The Internet Rewards The Meanest Person Most

I’ve been reading this post by Sam Biddle at Gawker over and over and it never stops being extremely odd. Biddle is, a year after the fact, looking back at the storm he in part caused around a tweet by PR practitioner Justine Sacco. Sacco, you may remember, tweeted something horribly inappropriate before getting on a plane to South Africa, a tweet that Biddle and others picked up. Over the course of her flight, then, everyone watched and waited for her to land and face the consequences – which eventually included her being fired – of what she said.

The point of the post is, as some have described, a “mea culpa” for his role in the affair and he recounts his meeting Sacco for drinks and such to apologize in person. But here’s the key graf that I keep struggling with:

It was a natural post. Twitter disasters are the quickest source of outrage, and outrage is traffic. I didn’t think about whether or not I might be ruining Sacco’s life. The tweet was a bad tweet, and seeing it would make people feel good and angry—a simple social and emotional transaction that had happened before and would happen again and again. The minimal post set off a 48-hour paroxysm of fury, an eruption of internet vindictiveness.

“It was a natural post.” That right there is what I keep getting hung up on. “It was a natural post.” “I didn’t think about whether or not I might be ruining Sacco’s life.”

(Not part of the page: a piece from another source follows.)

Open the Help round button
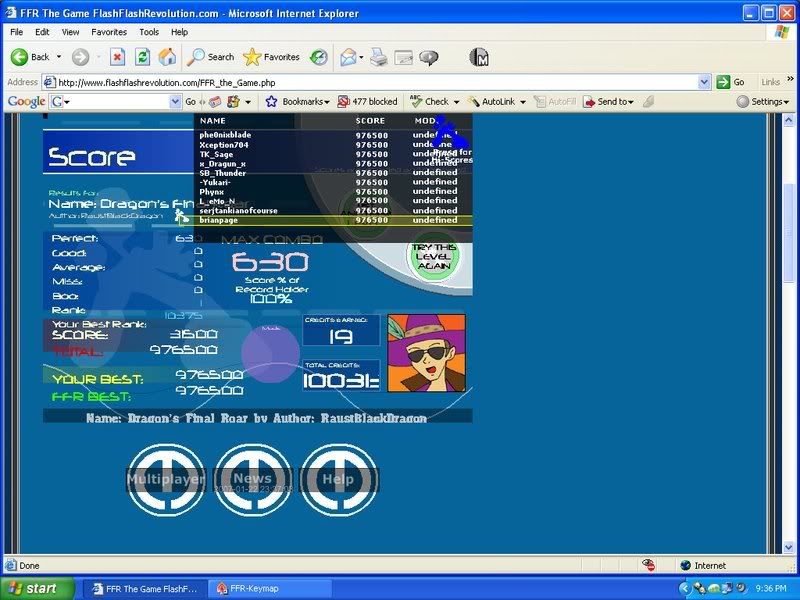coord(338,479)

Why? Why aren’t we thinking of how something may or may not be ruining someone’s life *before* we publish? Even aside from that, why aren’t we thinking about the implications of what we do before we hit the Publish button?

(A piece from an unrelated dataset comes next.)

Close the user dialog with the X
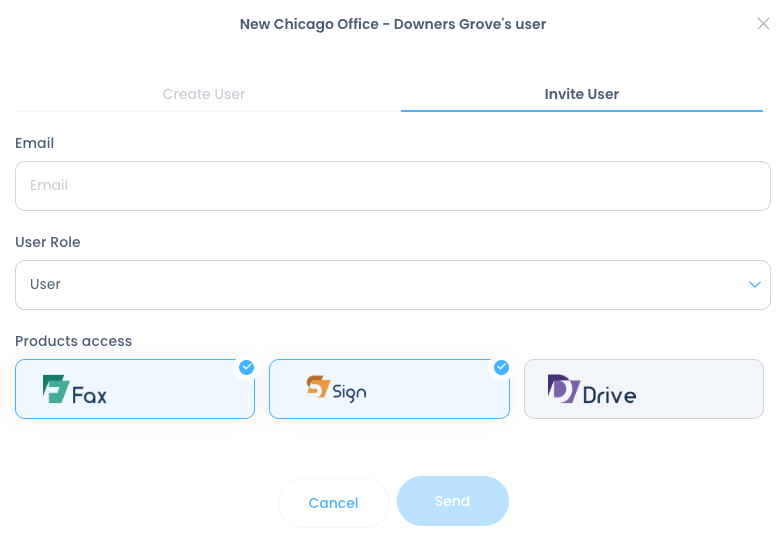782x534 pixels. (x=763, y=24)
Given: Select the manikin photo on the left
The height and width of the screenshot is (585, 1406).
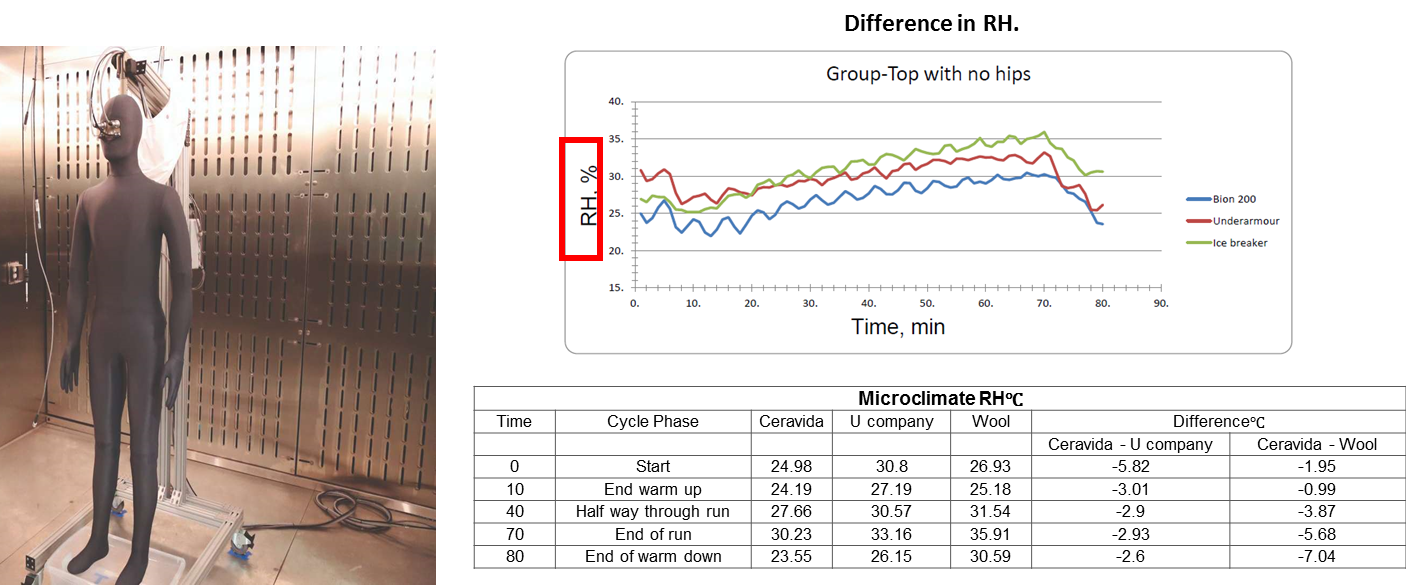Looking at the screenshot, I should click(x=217, y=314).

What Biddle never fully addresses, as least not to my satisfaction, is why Sacco’s tweet was news? What was the value in bringing its existence to the awareness of people beyond those following her? “The tweet was a bad tweet” is a low journalistic bar to clear.

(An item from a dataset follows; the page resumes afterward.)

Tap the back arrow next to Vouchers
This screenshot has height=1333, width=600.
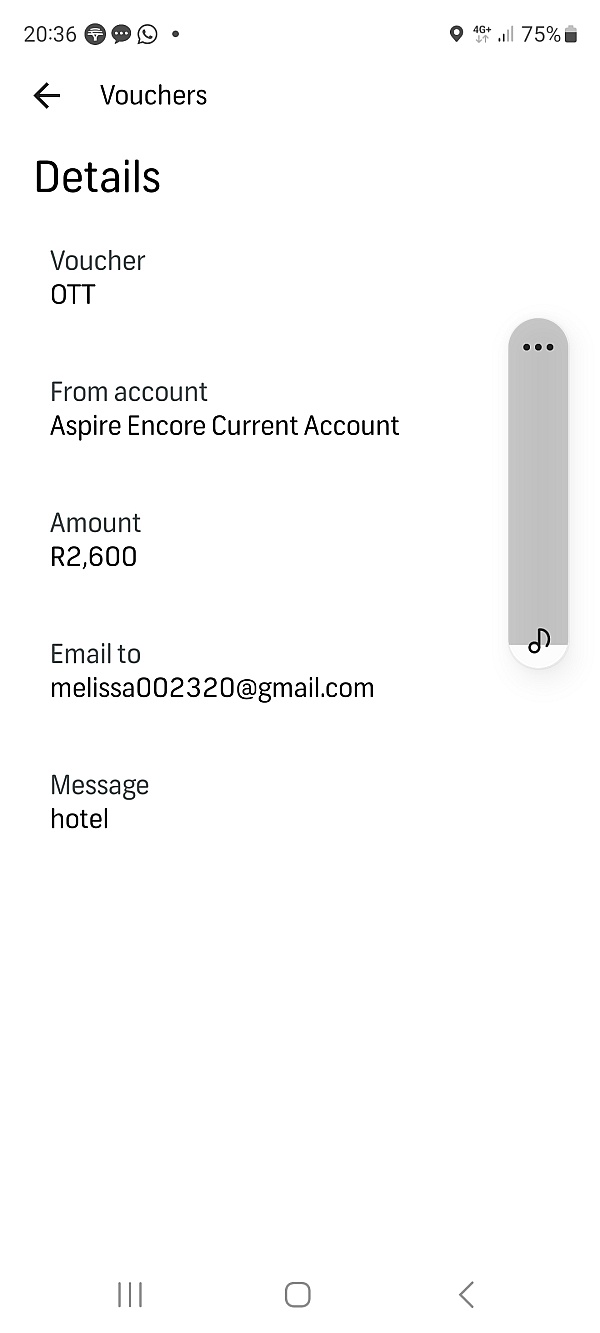coord(47,95)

And if we’re not able to adequately answer the question of the tweet’s journalistic value then all that remains to justify Biddle’s post is that it was meant to fill the outrage vacuum, the gaping maw that exists solely to let people righteously wag their fingers at people who have stepped out of line. Biddle cops to this by saying “…outrage is traffic.” Which translates in internet-speak to “…outrage is ad revenue.”

So Sacco was vilified for page views. That’s the ultimate diviner of what is or isn’t news in the current age. And it means that anyone can be the next one sold out and publicly humiliated to the point they lose their jobs and have an otherwise promising career ruined.

I don’t mean to blame Biddle entirely, though he certainly played a large role in the story that unfolded last year. It was horrifying to watch all sorts of people, including those who masquerade as “thought leaders” in the social media PR industry, watch and crack jokes as they waited for Sacco to land. It’s easy to imagine them eagerly chomping on some popcorn as they awaited the inevitable realization on her part of what she had done and what the reaction to it had grown to be. That, more than anything, was what was truly disgusting to me.

It’s good that Biddle wants to reevaluate his decision, though he never fully does that. And I feel for him, just as I do for anyone who gets caught in the maelstrom, as he got pulled into his own controversy involving the Gamergate fiasco through, of course, an absent-minded and misunderstood tweet. But second thoughts need to be had *before* something gets published. Yes, that’s hard. It slows things down and involves someone looking at the big picture and whether or not a piece meets some sort of standard of quality. That’s what journalism is, though. And that’s what’s sorely missing from the instant-publishing, go for the outrage media industrial complex.